The hardest part about the paint job was really just getting all the not to be painted iron taped off with a good seal so there wasn't a ton of overspray. There were a couple areas with a little overspray that came off easily with a metal file. 

I took the assembled plane over some 100, 220 grit paper to flatten out the sole and the sides, I have a little more tuning up to do but for now it's looking pretty even. 

The only mistake here, is the adjustable assembly to hold down the blade, I had to take apart for painting, well when trying to re-mushroom the end I broke it, so as you can see in the following pictures, I actually ended up using a cotter pin that I clipped and bent out at the ends, actually holds tighter than the original piece so it'll do. Thanks for looking!

[attachment=15301]
[attachment=15302]


----------



## cabomhn (Dec 27, 2012)

[attachment=15303]
[attachment=15304]

- Matt


----------



## BurlsorBust (Dec 28, 2012)

Dang, that's unbelievable. Excellent job. Wanna do a few of mine!


----------



## Brink (Dec 28, 2012)

Excellent transformation! Glad it's going to be a user, enjoy.


----------



## NYWoodturner (Dec 28, 2012)

Nice job Matt. I learned something on the electrolysis. How long did you leave it in there?
Scott


----------



## healeydays (Dec 28, 2012)

Nice job.

I've been doing electrolysis for years in my other hobbies (British sports cars and re-purposing) and it is great when I have a heavily rusted part. 

Another non harmful way to take rust away was a product I have been using for years Evaporust. It converts the metal back without any coating and is environmentally safe. I'll take an old rusty license plate and soak it for 3-4 hours and the metal comes out clean. You do need to wash it and coat the metal afterwards as it is bare metal, and will rerust in the air quickly.

http://www.evaporust.com/


----------



## cabomhn (Dec 28, 2012)

NYWoodturner said:


> Nice job Matt. I learned something on the electrolysis. How long did you leave it in there?
> Scott



Well, the first time, I took it out and checked it after about 3 hours, took a wire brush to it and scrubbed to see how much of the rust was ejected from the metal. I noticed that there was still a decent amount left so I put it back in there for about another 6 hours or so and that was enough to get everything substantial off. 

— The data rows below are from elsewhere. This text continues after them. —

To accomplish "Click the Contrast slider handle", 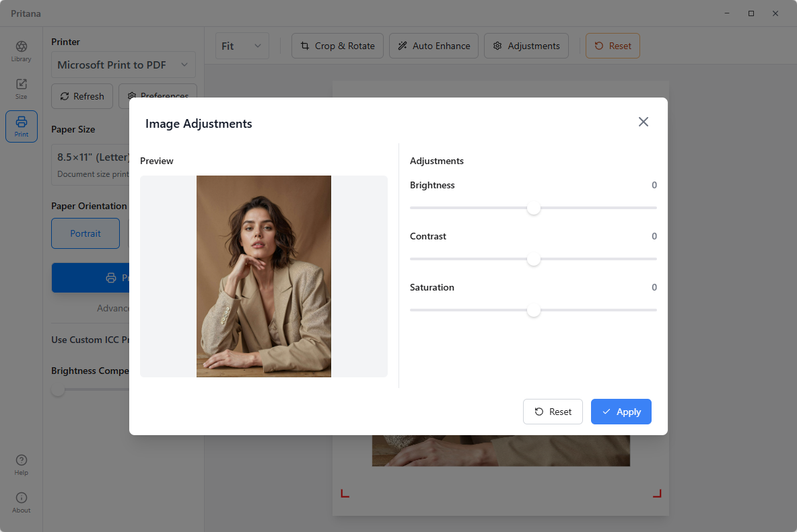I will coord(534,259).
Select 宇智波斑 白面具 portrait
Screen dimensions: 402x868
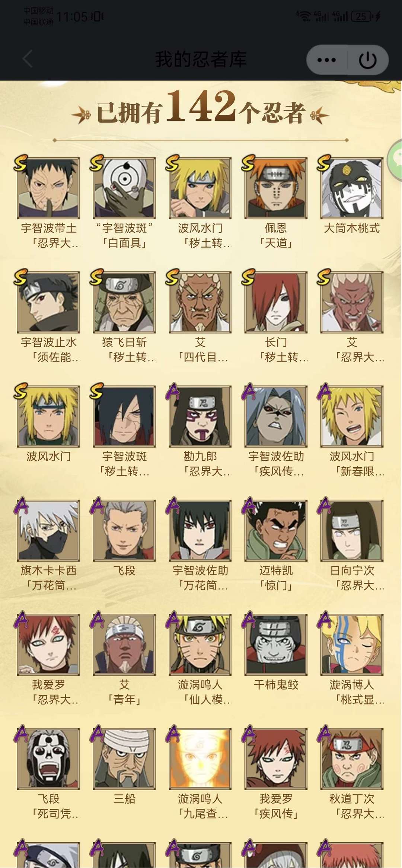[x=124, y=188]
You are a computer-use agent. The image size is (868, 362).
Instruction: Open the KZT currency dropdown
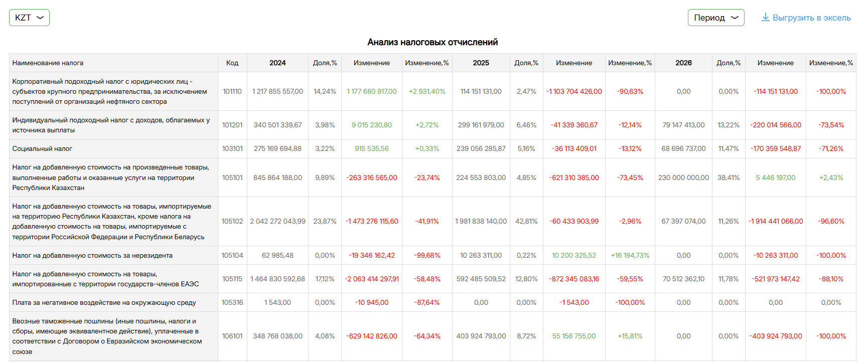tap(29, 18)
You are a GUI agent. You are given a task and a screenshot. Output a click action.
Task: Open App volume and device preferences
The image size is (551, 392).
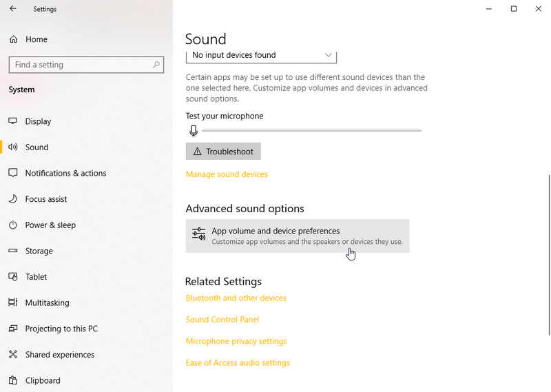[298, 236]
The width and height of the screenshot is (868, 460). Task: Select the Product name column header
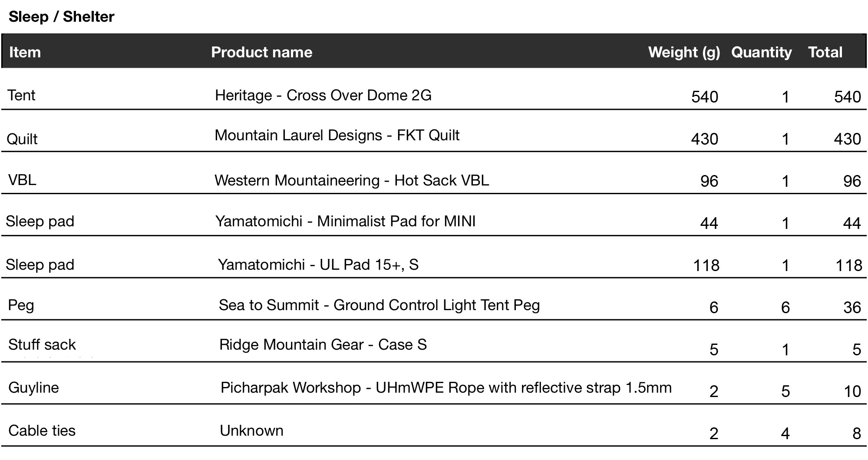[261, 53]
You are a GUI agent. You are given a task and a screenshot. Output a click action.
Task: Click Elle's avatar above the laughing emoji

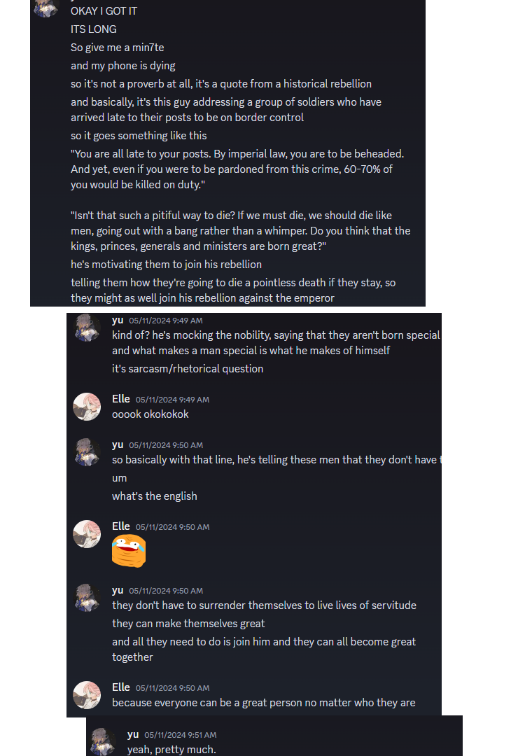click(87, 534)
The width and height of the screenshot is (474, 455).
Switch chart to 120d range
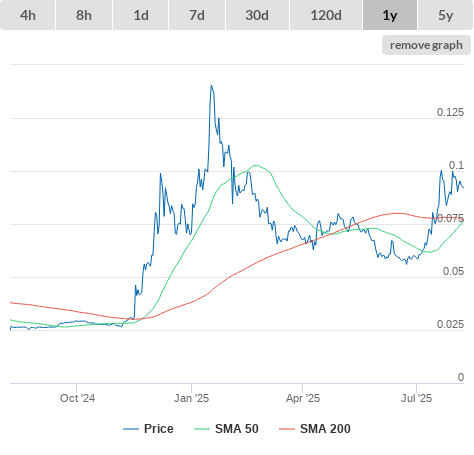tap(326, 15)
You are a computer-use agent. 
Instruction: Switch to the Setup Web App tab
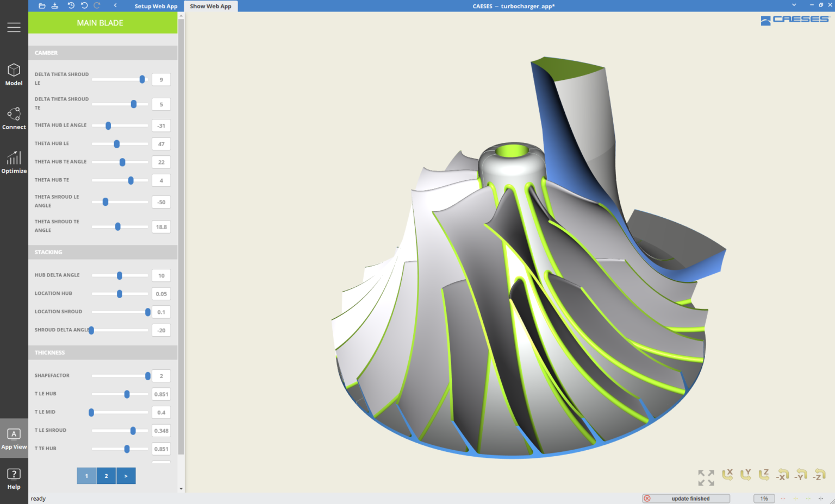(156, 6)
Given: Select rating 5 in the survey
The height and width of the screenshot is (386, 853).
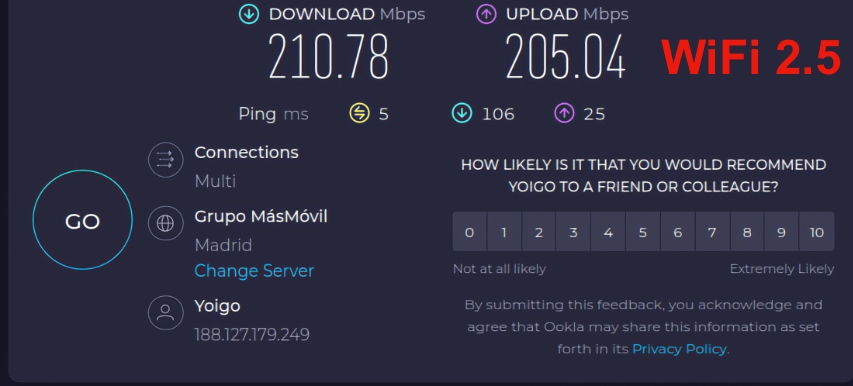Looking at the screenshot, I should tap(642, 232).
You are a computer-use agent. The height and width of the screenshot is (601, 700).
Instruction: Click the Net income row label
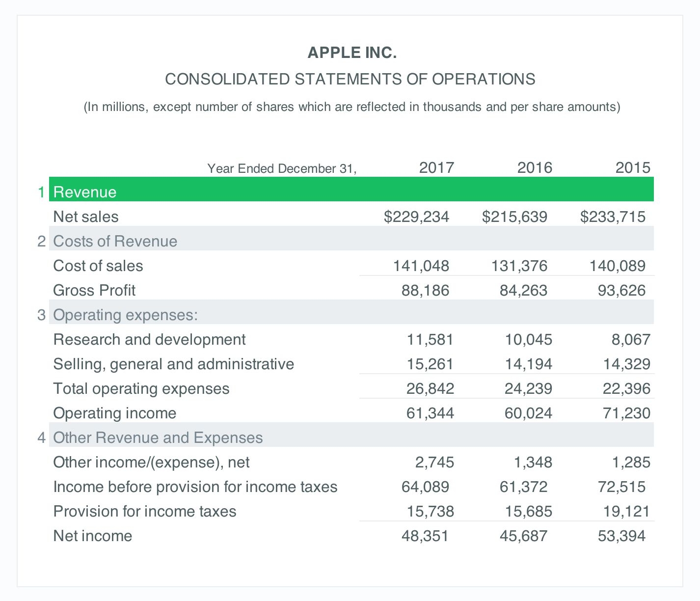click(92, 535)
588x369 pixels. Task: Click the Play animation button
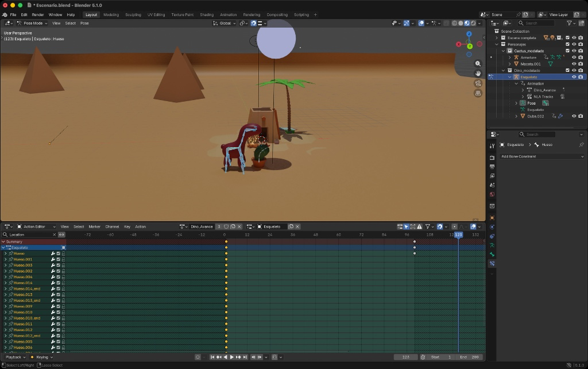click(232, 357)
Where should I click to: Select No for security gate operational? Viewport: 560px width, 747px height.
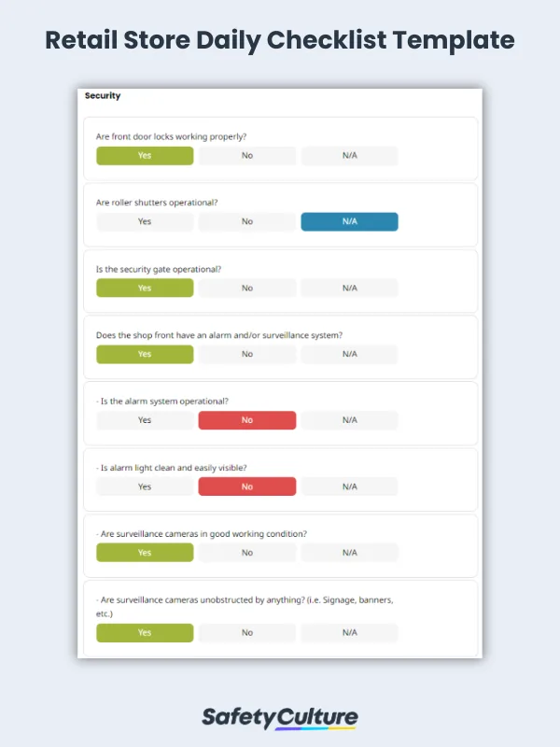click(246, 288)
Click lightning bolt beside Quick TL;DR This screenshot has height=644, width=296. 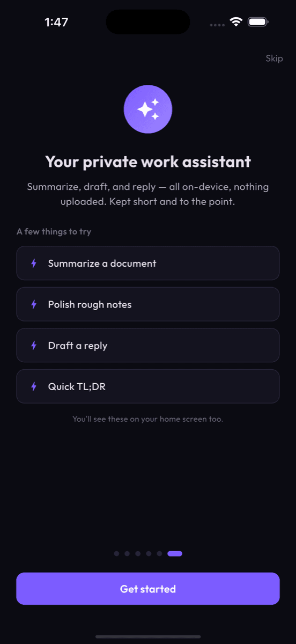(34, 386)
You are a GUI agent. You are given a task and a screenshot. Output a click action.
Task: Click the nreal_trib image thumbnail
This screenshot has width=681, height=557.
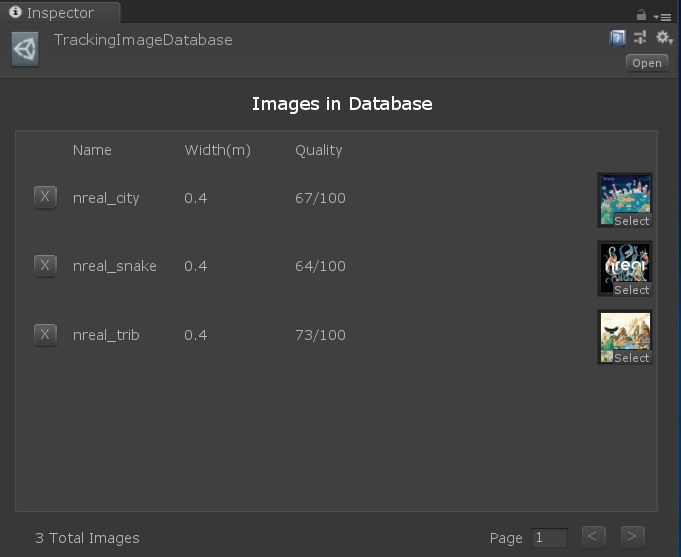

A few more things about the electrolysis...

When you are mixing the baking soda and water, it's best to use hot water because it allows the baking soda to mix better and creates a better medium for the electricity to travel through, and the electrolysis works better. On your battery charger you'll notice the amperage go down as the water cools down, so it's best to change out the water with hot water every few hours to keep the reactions going.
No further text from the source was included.